D’abord, le juge administratif s’attache à regarder les enjeux de covisibilité. La covisibilité signifie que le projet éolien et le monument se retrouvent dans le champ d’un même regard. En d’autres termes, il n’est pas possible de voir une construction sans voir l’autre. Il est également possible de retrouver l’expression « saturation visuelle »29, qui est utilisée pour faire comprendre l’idée que la présence de l’éolien s’impose dans tous les champs de vision. Ainsi, la covisibilité étant un motif d’annulation d’un projet éolien, le juge s’assure que les aérogénérateurs ne créent pas de concurrence visuelle ou de point d’appel visuel perturbant la perception extérieure du monument ou du site. Cependant, même en cas de covisibilité, l’annulation du projet n’est pas systématique. Il apparaît que pour que l’implantation d’une éolienne soit refusée directement sur ce fondement, il faut que celle-ci soit « extrêmement visible » depuis le site et qu’elle provoque un effet de surplomb ou d’écrasement30. Lorsque le juge regarde la covisibilité du projet éolien depuis le monument ou le site, il prend en compte l’angle de vue depuis ce monument ou site, notamment lorsque les éoliennes fonctionnent. Par conséquent, le juge administratif ne prononce pas d’atteinte si la visibilité est indirecte31.

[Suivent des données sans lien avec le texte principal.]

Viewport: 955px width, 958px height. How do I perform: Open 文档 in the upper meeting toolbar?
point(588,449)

Par ailleurs, les cours d’appel sont assez unanimes sur la méthode d’étude de la covisibilité. En effet, dans un premier temps, le juge commence par regarder la distance d’éloignement entre le projet éolien et le site ou monument historique. Dans un deuxième temps, le juge étudie la visibilité du projet depuis les différents points de vue de l’édifice ainsi que sur cet édifice lui-même. Il s’intéresse de façon casuistique à rechercher si cette visibilité est réelle en prenant compte de l’existence ou non d’un « masque visuel »32. De plus, il est courant que le juge précise les kilomètres séparant le projet éolien du monument. Cependant, il relève le kilométrage sans forcément fonder tout son raisonnement dessus.

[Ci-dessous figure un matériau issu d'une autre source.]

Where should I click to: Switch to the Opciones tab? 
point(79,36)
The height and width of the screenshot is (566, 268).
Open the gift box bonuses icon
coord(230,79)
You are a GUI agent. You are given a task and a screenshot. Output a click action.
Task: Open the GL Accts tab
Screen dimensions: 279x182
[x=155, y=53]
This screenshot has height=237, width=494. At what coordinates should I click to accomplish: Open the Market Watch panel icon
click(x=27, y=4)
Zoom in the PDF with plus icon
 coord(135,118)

Dans un troisième temps, le juge étudie si cette visibilité entraîne une perturbation pour les visiteurs du site ou sur la quiétude du site, puisque la présence d’une ou plusieurs éoliennes peut avoir un impact négatif important sur le tourisme qu’engendrent certains monuments historiques. Ce tourisme est parfois crucial pour certaines communes. En ce sens, le juge fait une appréciation poussée qui l’amène à rechercher, par exemple, si le projet éolien se situe ou non dans le sens de la commémoration en ce qui concerne les cimetières33. À ce titre, le critère de l’ouverture et de la fréquentation par le public semble très important. Il sera plus délicat de retenir comme atteinte une modification de la vue depuis les hauteurs du monument qui ne sont pas ouvertes au public, ou qui ne le sont que de manière exceptionnelle (dans le cadre des Journées européennes du patrimoine, par exemple). De même pour des monuments non emblématiques tournés à l’opposé des éoliennes et entourés de végétation, de sorte que celles-ci ne sont pas visibles depuis les zones de point de vue du monument34. Autrement dit, qu’un monument soit protégé selon un fondement architectural ou principalement historique, les cours administratives d’appel tolèrent plus facilement la covisibilité lorsque l’intérêt du monument réside moins dans son aspect extérieur que dans l’expérience intérieure qui peut en être faite. En outre, le juge administratif ne reconnaît pas d’atteinte si le projet est visible depuis un angle étroit ou encore si, au sein du monument, des points de vue sans éoliennes sont préservés35.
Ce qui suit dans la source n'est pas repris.